Norwegian politician (born 1964)

Ulf Erik Knudsen (born 20 December 1964) is a Norwegian politician representing the Progress Party. He has been a Member of Parliament from Buskerud since 1997.

==Political views==
In 2006, Knudsen proposed a full stop of immigration to Drammen for fifteen years, being worried about the city getting divided into ghettos. He then also wished to take a settlement against "extreme Islamists", who he claimed was infiltrating the Norwegian society.

He has also been critical of "elitist culture", and has proposed to withdraw the public economical support for artists who do not have a broad popular market of demand for their work. He has also been worried about the public economical support for "immigrant culture", of which he also want to withdraw completely.

Knudsen has expressed support for the death penalty.

===Facebook===
In January 2010, Knudsen was reported to use the Muhammad cartoon drawn by Kurt Westergaard as his profile picture on Facebook. He said that this was "done in sympathy with one who is threatened by forces who want to limit freedom of speech".
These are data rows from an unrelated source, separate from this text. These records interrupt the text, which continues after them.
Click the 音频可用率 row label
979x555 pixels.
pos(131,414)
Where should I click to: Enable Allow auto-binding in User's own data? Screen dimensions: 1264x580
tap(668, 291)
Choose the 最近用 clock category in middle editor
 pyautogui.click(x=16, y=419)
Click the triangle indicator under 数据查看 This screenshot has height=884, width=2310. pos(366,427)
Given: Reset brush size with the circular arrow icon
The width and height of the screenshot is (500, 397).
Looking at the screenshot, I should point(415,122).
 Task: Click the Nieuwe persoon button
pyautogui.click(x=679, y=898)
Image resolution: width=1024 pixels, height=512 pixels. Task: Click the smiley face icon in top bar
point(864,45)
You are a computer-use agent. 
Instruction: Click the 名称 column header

In February 2010, Knudsen was reported to have joined a Facebook group called "We who demand a non-Muslim taxi driver". This incident was a response to a demonstration by Muslim taxi drivers, who on 6 February had laid down their work, again in response to the publication of a Muhammad cartoon by the newspaper Dagbladet Knudsen said that this demonstration was an expression of not respecting freedom of speech.